Sina Oberholzer befasst sich in ihrer Masterarbeit mit dem hochgradig kulturell geprägten Kanon klischierter Badeszenen. Gleichzeitig ist das Sich-Waschen für sie ein individueller, mit besonderen Empfindungen belegter Moment. Diese Diskrepanz zwischen Selbst- und Aussenwahrnehmung befragt Sina Oberholzer über eine filmische Selbstinszenierung. Das Badezimmer als Ort der Inszenierung wird zur Bühne, auch wenn die gefilmte Handlung sich kaum von sonstigen, alltäglichen Waschvorgängen unterscheidet. Gegenstand der filmischen Untersuchung ist der Moment der Aufzeichnung sowie die Frage danach, was erzählt wird, wenn die Autorin ihren Körper ins Bild setzt. Die schriftliche Arbeit ist als künstlerisch-theoretische Erweiterung der filmischen Arbeit angelegt. Im Zentrum steht hier die Reibung zwischen der Aktion des sich selbst ‚ins Bild Setzens‘ und der Erfahrung des ‚im Bild Seins‘. Inwiefern verschiebt sich die Bedeutung zwischen der inneren Empfindung einer Person zur Abbildung dieser Person?

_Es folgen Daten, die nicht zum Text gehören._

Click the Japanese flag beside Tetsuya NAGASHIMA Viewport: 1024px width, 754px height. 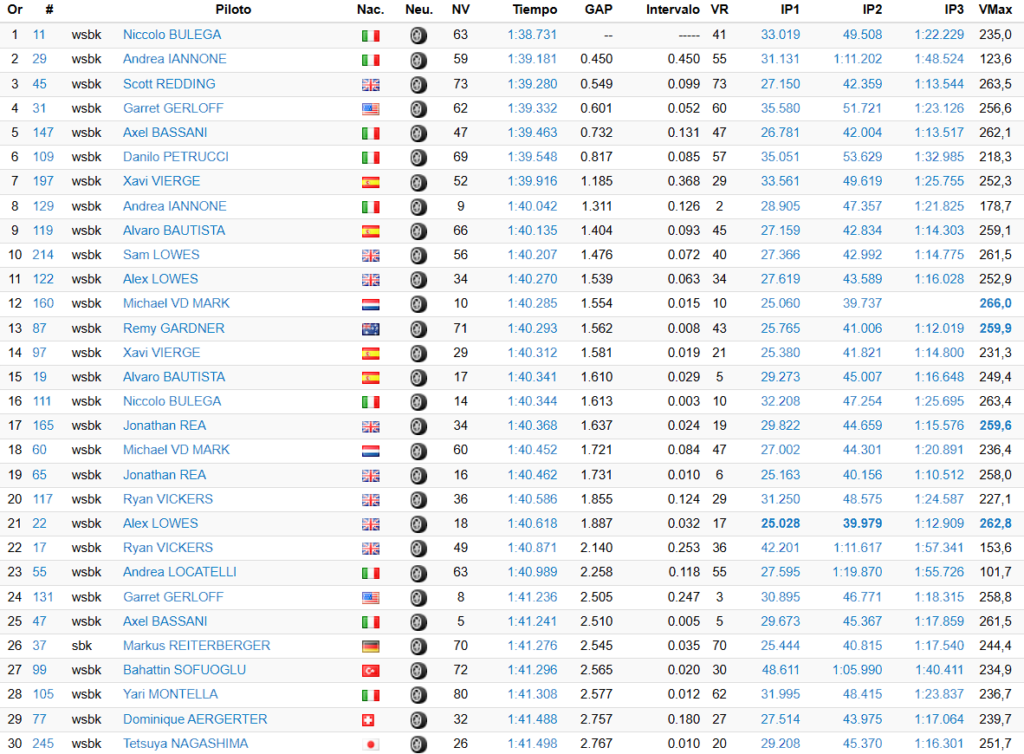(370, 744)
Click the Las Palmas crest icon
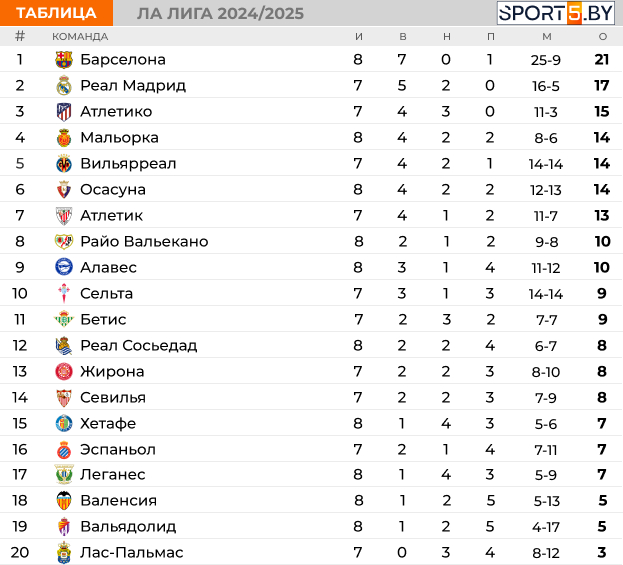This screenshot has width=623, height=565. (64, 552)
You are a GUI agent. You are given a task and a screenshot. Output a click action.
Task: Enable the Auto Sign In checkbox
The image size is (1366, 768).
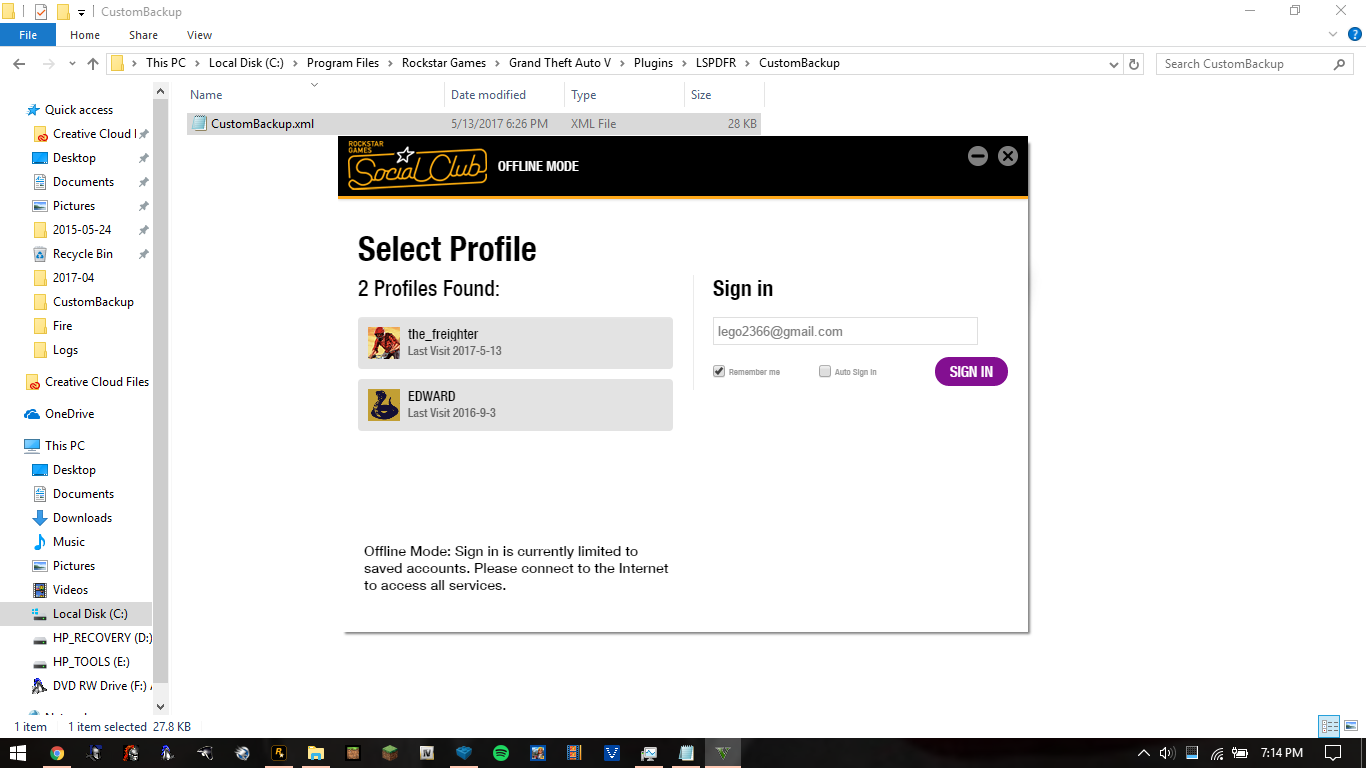click(825, 372)
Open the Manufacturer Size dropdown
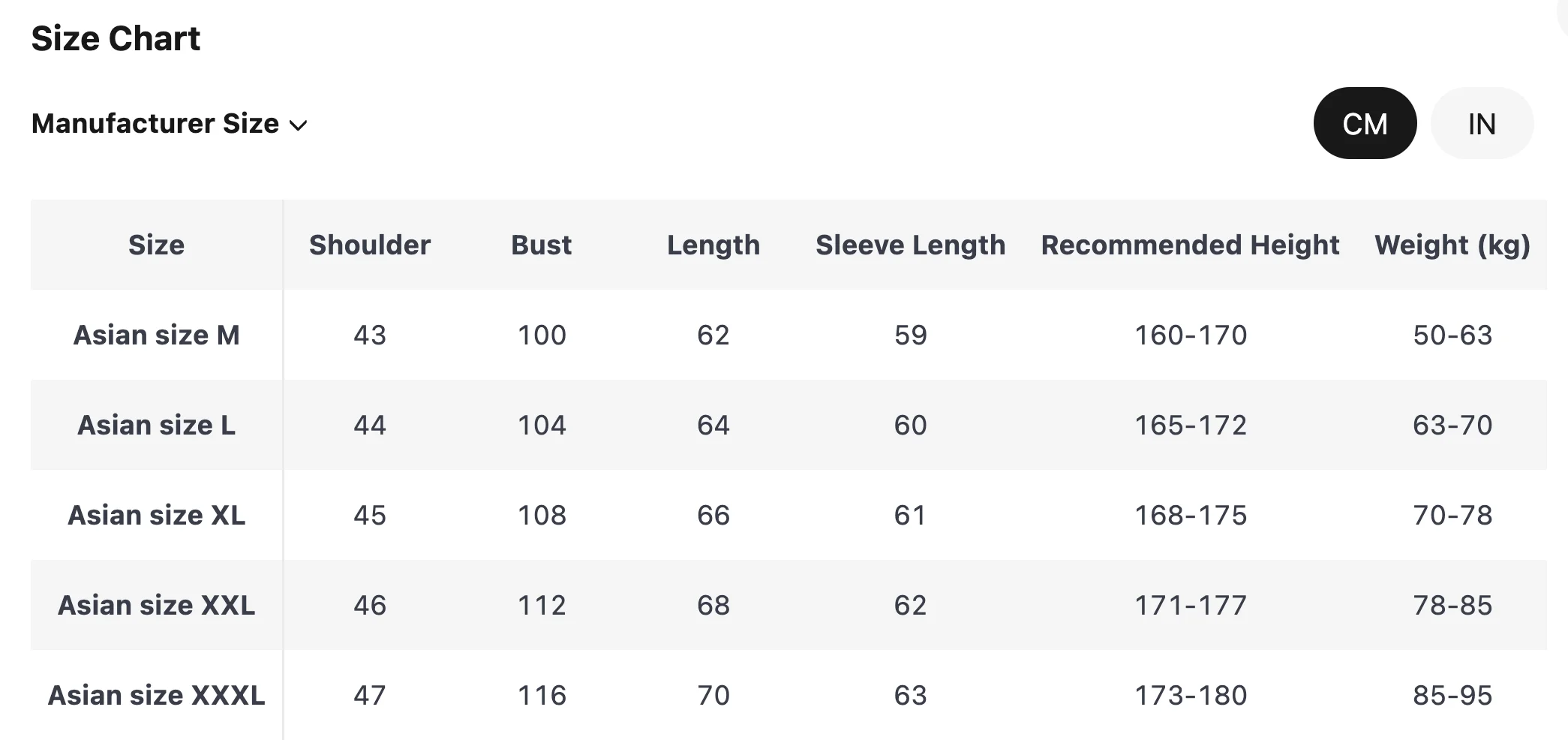 pyautogui.click(x=155, y=124)
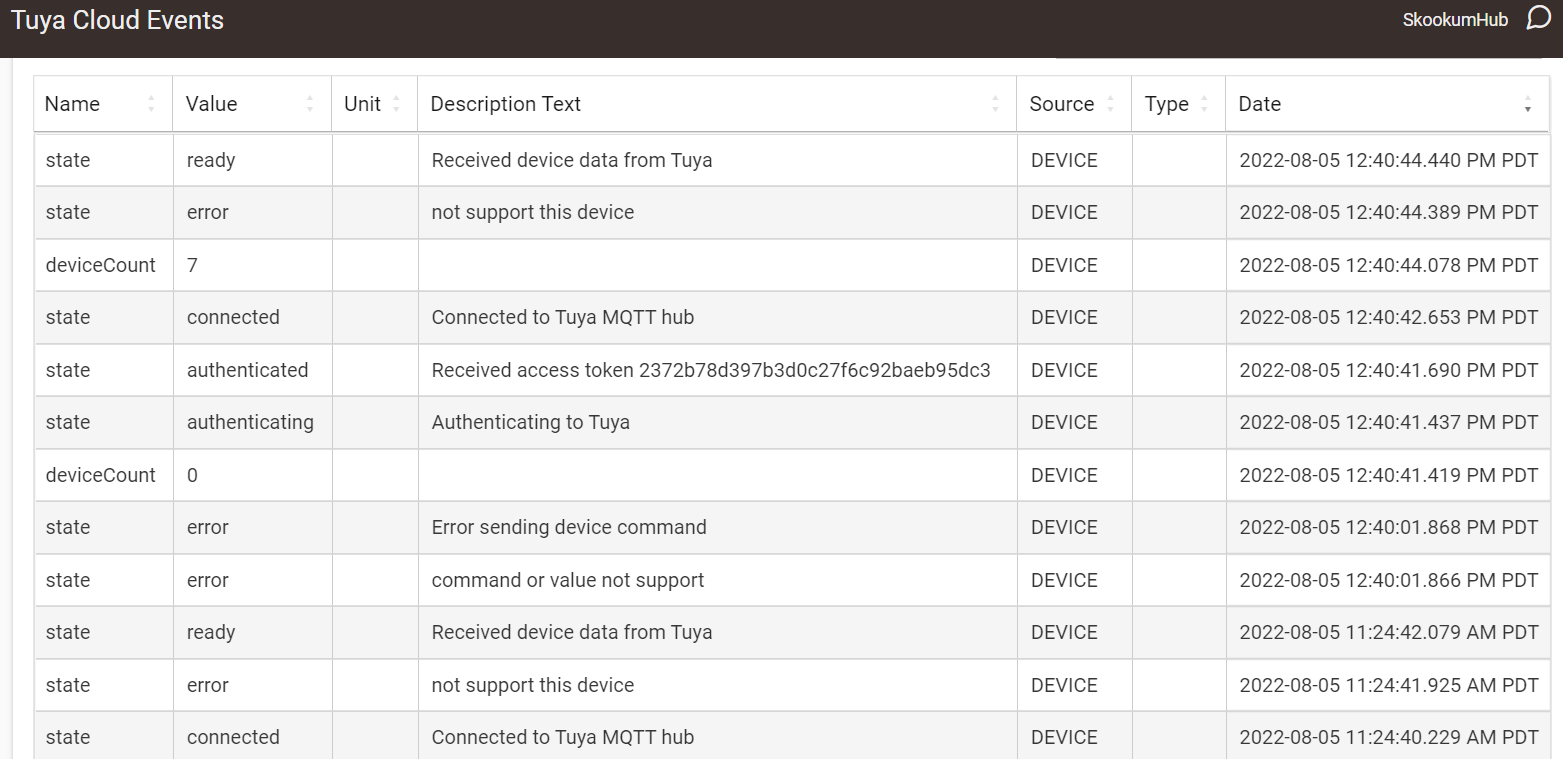
Task: Click sort arrows in Source column header
Action: point(1110,104)
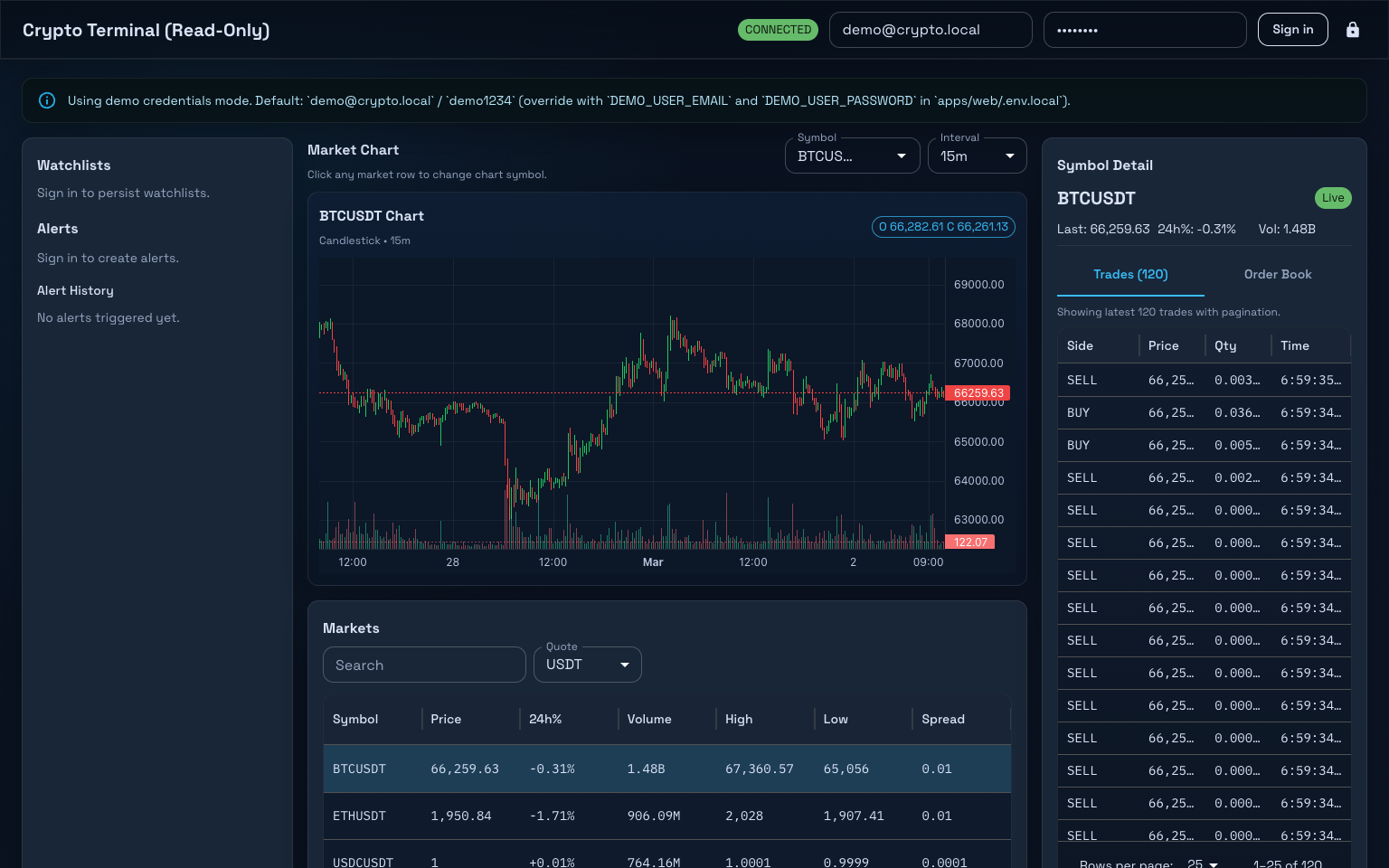Select the ETHUSDT market row
The height and width of the screenshot is (868, 1389).
[x=666, y=816]
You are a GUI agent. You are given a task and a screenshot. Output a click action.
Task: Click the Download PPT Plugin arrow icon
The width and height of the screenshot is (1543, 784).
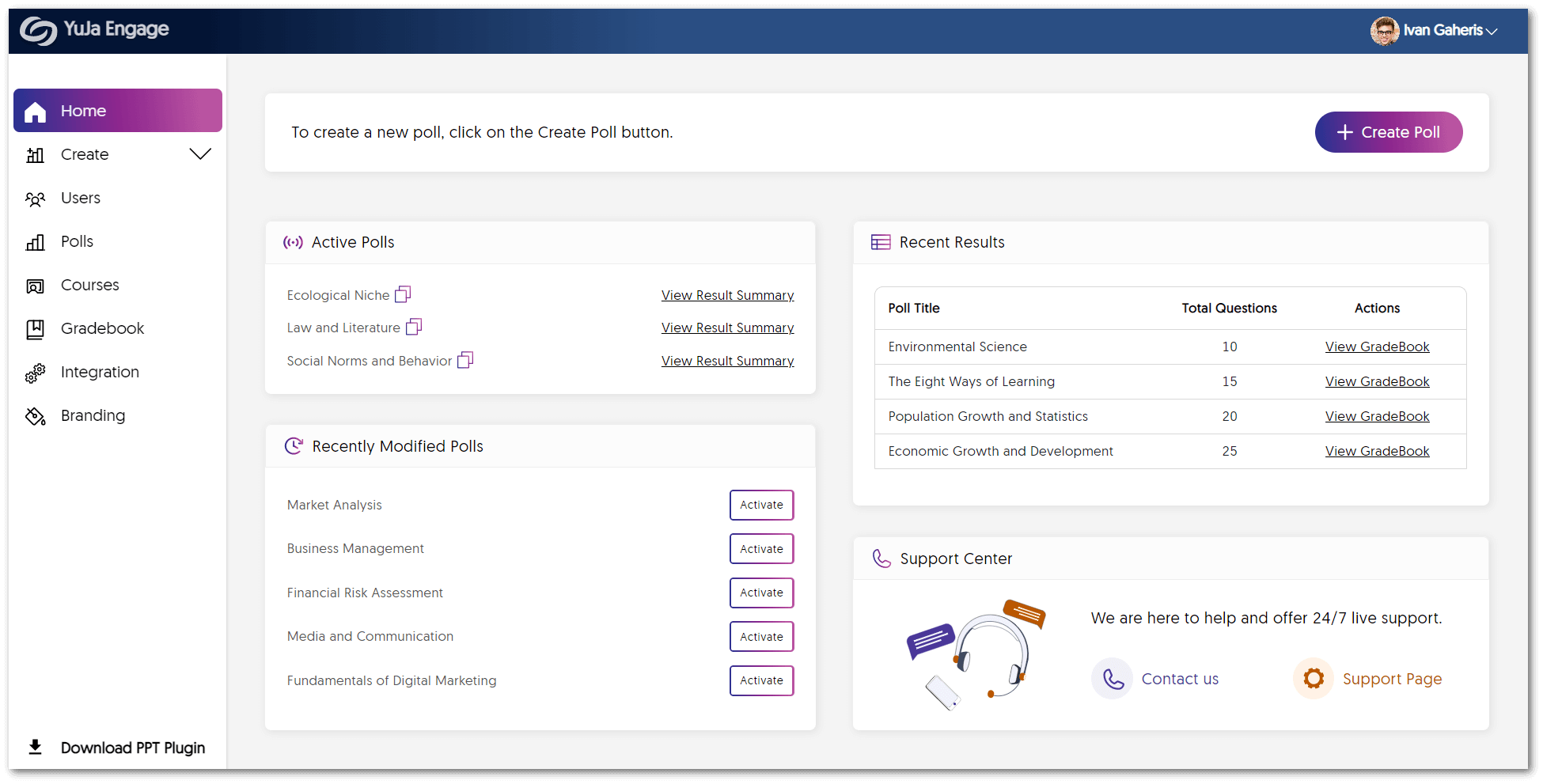[36, 747]
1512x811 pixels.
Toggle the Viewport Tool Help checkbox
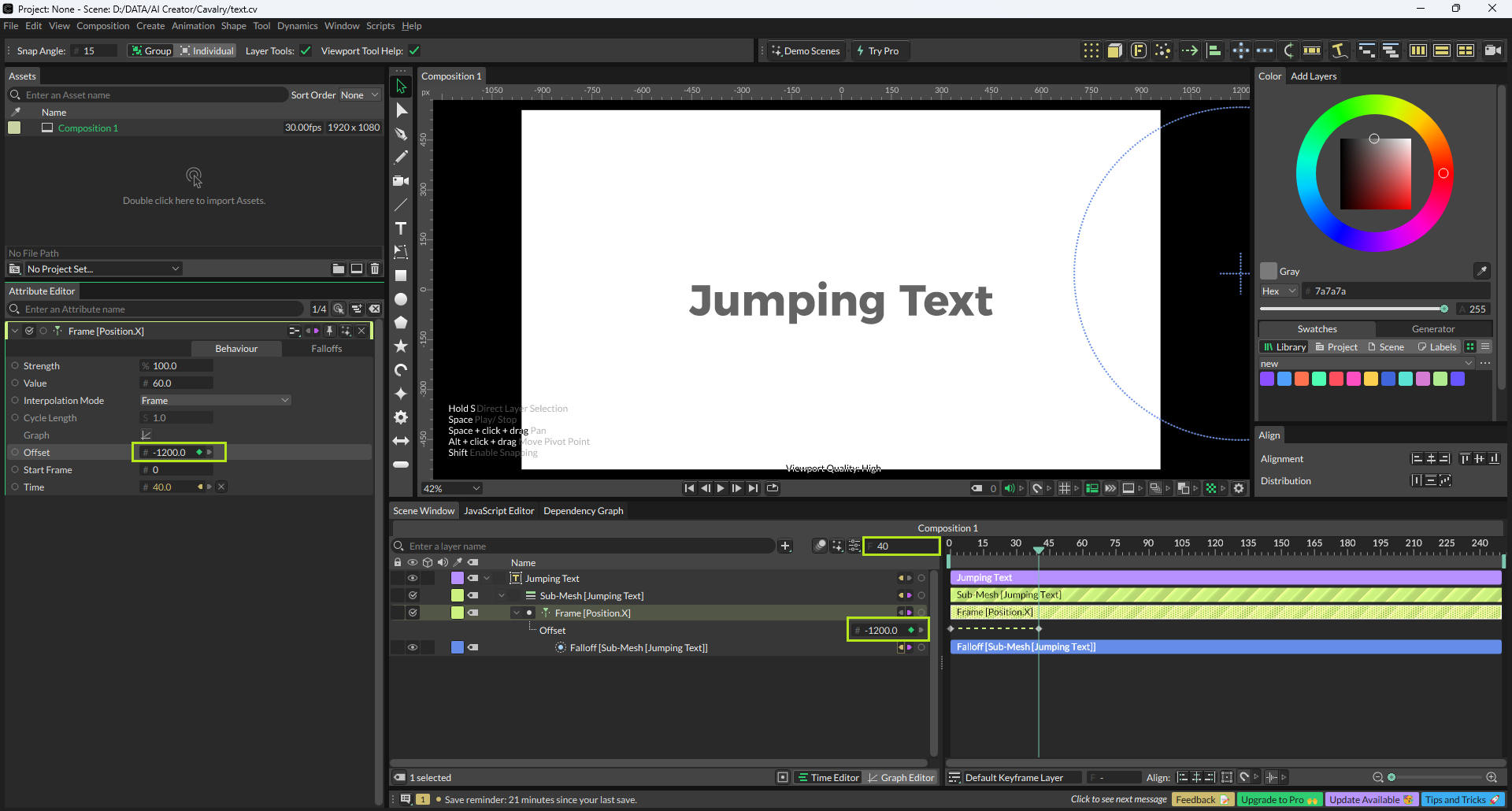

In seiner Masterthesis beschäftigt sich Remo Bolt mit dem Haus seiner Grosseltern und der darin aufbewahrten Sammlung ethnografischer Objekte. Indem er das Haus temporär bewohnt, nimmt er die Räume, mitsamt der darin versammelten Dinge, wahr und stellt sich dem, was sich zeigt: In einem literarischen Rundgang durch das Haus wird Inventar aufgenommen. Dabei verdeutlichen sich die Dinge mehr und mehr in ihrem Verflochten-Sein mit Praktiken, Erinnerungen, Erzählungen und Beziehungen. Die schiere Fülle der Dinge verdichtet sich zu einem Bild von gelebtem Leben im 20. Jahrhundert, gehabten Interessen, angestrebten Ästhetiken, verfolgten Ideen und geteilten Leidenschaften. Auch wenn Veränderungen absehbar und indirekt Thema werden, ist alles noch da. Dieser Moment der Latenz wird beobachtet und festgehalten, um alles in seiner Verflechtung aufzubewahren. Über die Versprachlichung und performative Verkörperung wird das Erbe gewissermassen entmaterialisiert und teilbar.